Ab initio DFT+U analysis of oxygen transport in LaCoO3: the effect of Co3+ magnetic states

Abstract

Although solid oxide fuel cells (SOFCs) provide clean and efficient electricity generation, high operating temperatures (T > 800 °C) limit their widespread use. Lowering operating temperatures (600 °C < T < 800 °C) requires developing next-generation mixed ion-electron conducting (MIEC) cathodes that permit facile oxygen transport. One promising MIEC material, La_1−xSr_xCo_1−yFe_yO₃ (LSCF), can operate at intermediate temperatures, has a longer cell lifetime, and permits less expensive interconnect materials. However, the road to optimization of LSCF compositions for SOFC applications would benefit from fundamental, atomic-scale insight into how local chemical changes affect its oxygen ion conductivity.

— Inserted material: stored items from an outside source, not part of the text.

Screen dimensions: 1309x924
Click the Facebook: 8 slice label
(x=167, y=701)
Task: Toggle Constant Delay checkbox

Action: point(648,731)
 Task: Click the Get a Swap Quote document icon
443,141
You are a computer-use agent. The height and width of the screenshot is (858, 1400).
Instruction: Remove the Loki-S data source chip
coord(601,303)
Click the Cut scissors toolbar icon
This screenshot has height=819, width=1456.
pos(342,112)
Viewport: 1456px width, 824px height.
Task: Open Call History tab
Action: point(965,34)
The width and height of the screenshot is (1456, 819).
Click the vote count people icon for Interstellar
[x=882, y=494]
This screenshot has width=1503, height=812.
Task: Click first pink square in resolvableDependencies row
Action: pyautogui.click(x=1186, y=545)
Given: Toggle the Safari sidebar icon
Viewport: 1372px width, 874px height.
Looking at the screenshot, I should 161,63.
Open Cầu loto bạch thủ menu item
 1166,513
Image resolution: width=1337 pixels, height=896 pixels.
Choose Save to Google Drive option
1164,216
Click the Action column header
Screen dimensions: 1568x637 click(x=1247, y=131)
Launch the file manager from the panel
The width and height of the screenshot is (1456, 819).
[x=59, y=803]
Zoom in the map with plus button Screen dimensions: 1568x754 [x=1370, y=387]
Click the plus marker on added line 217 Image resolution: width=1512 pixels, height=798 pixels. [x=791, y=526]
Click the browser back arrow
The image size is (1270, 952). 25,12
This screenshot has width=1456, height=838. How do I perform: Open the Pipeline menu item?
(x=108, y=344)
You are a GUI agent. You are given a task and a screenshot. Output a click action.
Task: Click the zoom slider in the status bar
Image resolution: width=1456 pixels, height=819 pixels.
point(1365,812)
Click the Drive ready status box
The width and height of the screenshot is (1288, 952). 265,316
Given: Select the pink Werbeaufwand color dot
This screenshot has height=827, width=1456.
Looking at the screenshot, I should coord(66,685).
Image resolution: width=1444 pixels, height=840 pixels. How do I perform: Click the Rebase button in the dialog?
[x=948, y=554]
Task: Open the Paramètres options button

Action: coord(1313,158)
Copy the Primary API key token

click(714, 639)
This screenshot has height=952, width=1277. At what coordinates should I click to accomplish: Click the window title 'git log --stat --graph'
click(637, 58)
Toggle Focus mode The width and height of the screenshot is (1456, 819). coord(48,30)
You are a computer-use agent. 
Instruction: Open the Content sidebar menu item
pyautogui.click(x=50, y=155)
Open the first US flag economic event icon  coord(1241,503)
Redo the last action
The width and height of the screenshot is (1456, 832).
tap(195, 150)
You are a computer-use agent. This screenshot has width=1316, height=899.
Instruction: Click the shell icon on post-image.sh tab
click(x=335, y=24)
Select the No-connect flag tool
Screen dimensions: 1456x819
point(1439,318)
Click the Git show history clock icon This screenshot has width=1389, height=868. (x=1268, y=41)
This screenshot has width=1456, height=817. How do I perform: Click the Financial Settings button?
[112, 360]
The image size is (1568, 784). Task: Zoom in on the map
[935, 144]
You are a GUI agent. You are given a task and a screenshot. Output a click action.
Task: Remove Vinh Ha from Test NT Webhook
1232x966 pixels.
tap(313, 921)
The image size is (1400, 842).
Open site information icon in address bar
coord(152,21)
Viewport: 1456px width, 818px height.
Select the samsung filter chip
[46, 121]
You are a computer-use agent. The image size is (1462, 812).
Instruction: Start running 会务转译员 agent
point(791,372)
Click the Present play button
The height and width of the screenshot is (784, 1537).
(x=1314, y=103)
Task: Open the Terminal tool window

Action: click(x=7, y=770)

We provide this insight using ab initio density functional theory plus U (DFT+U) calculations to analyze the factors governing oxygen transport in the LSCF parent material LaCoO₃. We show that oxygen diffusion in LaCoO₃ depends strongly on the spin state of the Co³⁺ ions: in particular, low spin Co³⁺ promotes higher oxygen vacancy concentrations than other spin states. We also predict that different spin states of Co³⁺ significantly affect the oxygen ion migration barrier. Through electronic structure analysis, we uncover the fundamental details which govern oxygen diffusivity in LaCoO₃.